§ Written instruction
Rewrite the items from the first line up to and including the line with "I will point(443,598).", changing "screenshot" to "screen image" and leaving everything else unchanged.

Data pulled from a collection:
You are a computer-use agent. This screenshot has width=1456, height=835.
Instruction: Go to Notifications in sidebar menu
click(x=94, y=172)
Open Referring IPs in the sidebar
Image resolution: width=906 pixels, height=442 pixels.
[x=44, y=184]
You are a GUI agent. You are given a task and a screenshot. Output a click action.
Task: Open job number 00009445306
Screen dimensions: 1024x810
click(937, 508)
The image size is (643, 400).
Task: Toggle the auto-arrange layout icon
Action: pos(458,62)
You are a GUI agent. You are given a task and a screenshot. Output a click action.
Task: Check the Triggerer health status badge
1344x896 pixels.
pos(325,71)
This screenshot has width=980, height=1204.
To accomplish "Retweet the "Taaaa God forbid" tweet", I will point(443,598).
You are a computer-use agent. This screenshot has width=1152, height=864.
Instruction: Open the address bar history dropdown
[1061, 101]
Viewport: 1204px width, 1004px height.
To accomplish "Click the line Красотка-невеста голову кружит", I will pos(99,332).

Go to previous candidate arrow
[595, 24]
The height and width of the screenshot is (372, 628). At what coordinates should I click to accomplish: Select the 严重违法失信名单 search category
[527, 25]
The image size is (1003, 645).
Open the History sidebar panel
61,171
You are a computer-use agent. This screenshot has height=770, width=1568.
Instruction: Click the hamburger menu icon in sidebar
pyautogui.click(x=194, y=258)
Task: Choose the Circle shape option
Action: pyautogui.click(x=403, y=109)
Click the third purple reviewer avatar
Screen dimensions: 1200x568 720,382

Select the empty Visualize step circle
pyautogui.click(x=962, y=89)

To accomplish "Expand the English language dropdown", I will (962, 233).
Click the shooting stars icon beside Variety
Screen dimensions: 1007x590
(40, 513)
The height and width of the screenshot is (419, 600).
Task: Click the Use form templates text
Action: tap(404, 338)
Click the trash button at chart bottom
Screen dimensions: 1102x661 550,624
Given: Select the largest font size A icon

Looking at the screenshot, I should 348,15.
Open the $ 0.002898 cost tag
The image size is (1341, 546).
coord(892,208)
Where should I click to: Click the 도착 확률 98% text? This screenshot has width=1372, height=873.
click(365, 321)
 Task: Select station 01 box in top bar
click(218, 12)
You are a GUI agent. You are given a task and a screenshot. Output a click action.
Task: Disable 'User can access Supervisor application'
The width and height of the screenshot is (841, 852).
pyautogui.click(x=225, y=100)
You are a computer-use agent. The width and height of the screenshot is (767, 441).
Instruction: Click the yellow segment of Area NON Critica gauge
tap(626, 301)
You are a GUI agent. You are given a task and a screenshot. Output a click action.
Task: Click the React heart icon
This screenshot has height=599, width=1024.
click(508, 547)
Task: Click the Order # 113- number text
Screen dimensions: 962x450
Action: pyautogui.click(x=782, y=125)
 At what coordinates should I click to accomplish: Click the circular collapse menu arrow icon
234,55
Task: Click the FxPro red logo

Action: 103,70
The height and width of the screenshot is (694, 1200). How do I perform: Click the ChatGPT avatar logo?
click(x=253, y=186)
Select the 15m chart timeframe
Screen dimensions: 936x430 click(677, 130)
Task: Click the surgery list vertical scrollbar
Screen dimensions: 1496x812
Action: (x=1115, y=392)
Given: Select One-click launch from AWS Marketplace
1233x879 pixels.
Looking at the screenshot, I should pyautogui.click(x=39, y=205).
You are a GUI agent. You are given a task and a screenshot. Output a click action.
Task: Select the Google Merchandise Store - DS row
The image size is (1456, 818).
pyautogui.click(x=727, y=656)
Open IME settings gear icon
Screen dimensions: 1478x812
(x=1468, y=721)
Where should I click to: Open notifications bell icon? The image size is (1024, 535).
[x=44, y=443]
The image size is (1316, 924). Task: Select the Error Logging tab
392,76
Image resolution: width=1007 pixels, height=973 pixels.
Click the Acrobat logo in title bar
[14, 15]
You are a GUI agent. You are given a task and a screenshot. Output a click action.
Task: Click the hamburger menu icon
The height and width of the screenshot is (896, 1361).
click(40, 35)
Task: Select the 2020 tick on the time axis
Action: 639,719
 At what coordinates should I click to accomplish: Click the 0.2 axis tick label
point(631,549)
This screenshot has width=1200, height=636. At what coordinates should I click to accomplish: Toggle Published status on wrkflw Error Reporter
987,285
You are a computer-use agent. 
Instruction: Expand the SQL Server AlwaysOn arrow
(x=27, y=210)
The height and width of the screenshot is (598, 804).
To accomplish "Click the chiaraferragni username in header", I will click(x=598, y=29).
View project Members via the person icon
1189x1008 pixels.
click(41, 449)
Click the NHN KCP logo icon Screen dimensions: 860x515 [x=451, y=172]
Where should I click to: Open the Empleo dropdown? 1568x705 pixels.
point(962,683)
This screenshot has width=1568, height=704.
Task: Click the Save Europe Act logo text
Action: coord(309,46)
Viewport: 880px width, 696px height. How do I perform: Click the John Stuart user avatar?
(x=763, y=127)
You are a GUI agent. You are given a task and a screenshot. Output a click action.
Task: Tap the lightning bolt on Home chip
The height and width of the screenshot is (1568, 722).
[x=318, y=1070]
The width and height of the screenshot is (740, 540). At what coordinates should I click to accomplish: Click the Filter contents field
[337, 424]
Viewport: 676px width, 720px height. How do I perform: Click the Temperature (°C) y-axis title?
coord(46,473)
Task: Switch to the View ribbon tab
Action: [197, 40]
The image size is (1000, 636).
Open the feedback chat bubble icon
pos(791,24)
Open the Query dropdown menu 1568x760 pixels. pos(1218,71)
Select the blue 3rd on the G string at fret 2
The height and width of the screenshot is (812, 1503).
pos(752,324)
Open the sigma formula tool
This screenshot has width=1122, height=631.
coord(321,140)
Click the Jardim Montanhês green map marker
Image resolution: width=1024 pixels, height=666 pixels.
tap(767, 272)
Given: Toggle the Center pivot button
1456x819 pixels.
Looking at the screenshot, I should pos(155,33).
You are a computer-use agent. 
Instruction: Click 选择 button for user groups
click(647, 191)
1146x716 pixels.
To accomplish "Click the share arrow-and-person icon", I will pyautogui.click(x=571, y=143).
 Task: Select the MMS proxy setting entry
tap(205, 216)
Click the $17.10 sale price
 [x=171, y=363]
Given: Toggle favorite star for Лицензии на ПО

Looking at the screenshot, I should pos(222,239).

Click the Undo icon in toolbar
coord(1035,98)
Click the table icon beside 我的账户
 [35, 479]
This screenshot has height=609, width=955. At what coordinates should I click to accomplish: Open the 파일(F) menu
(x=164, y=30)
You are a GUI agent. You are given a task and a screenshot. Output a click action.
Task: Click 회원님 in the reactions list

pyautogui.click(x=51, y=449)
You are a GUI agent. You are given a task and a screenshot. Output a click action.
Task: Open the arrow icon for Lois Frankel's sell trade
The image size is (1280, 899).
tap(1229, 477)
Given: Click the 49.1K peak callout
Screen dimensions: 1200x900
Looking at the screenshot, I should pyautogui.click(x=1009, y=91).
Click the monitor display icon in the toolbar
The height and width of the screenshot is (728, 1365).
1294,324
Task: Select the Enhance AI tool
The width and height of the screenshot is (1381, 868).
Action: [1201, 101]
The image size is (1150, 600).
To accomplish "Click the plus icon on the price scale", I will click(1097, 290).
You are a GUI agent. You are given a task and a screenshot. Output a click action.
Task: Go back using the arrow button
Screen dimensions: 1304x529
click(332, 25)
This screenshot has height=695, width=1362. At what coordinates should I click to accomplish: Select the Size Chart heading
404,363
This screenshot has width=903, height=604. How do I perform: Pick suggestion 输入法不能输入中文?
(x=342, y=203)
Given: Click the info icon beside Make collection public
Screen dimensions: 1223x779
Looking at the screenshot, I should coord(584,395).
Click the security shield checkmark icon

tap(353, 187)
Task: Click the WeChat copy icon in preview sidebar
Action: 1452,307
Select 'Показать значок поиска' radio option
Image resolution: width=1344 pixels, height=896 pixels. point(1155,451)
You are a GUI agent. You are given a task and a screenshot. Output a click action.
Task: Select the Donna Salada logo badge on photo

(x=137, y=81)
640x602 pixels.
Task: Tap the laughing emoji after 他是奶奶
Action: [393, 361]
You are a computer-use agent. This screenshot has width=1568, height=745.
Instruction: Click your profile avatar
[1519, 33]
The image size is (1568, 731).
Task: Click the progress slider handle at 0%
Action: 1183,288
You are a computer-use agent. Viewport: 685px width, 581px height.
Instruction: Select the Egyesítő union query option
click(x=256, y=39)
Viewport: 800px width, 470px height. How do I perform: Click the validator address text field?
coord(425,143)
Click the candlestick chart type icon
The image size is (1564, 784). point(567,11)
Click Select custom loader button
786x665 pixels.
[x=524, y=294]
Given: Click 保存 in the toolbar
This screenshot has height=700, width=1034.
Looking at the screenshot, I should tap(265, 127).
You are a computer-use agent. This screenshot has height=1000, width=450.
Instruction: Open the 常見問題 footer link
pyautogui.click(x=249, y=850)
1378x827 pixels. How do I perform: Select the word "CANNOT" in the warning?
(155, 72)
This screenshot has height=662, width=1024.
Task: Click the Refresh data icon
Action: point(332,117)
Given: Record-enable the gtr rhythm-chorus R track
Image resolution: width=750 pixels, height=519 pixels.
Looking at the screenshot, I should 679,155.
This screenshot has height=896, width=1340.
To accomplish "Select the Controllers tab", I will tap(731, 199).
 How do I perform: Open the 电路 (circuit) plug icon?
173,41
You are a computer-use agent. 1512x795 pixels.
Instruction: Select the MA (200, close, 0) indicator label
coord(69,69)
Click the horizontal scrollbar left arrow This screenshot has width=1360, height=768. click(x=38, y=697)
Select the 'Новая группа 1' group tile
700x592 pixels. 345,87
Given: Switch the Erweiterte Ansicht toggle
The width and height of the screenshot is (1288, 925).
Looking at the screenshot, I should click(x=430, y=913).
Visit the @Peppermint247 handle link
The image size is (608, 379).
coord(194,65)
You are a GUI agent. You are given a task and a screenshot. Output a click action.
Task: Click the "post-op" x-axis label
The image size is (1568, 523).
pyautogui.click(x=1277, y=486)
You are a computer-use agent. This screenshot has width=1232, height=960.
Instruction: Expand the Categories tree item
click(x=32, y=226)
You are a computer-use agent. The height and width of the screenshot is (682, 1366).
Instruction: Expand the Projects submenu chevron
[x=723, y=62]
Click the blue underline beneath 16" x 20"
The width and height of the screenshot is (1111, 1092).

§ Finished task
You are a computer-use agent. This screen image has width=1456, height=835.
Instruction: Go to Notifications in sidebar menu
click(x=94, y=172)
Open Referring IPs in the sidebar
Image resolution: width=906 pixels, height=442 pixels.
[x=44, y=184]
You are a GUI agent. You are given a task and a screen image. Output a click action.
Task: Open job number 00009445306
Screen dimensions: 1024x810
click(937, 508)
The image size is (643, 400).
Task: Toggle the auto-arrange layout icon
Action: pos(458,62)
You are a GUI agent. You are given a task and a screen image. Output a click action.
Task: Check the Triggerer health status badge
1344x896 pixels.
pos(325,71)
This screen image has width=980, height=1204.
To accomplish "Retweet the "Taaaa God forbid" tweet", I will point(443,598).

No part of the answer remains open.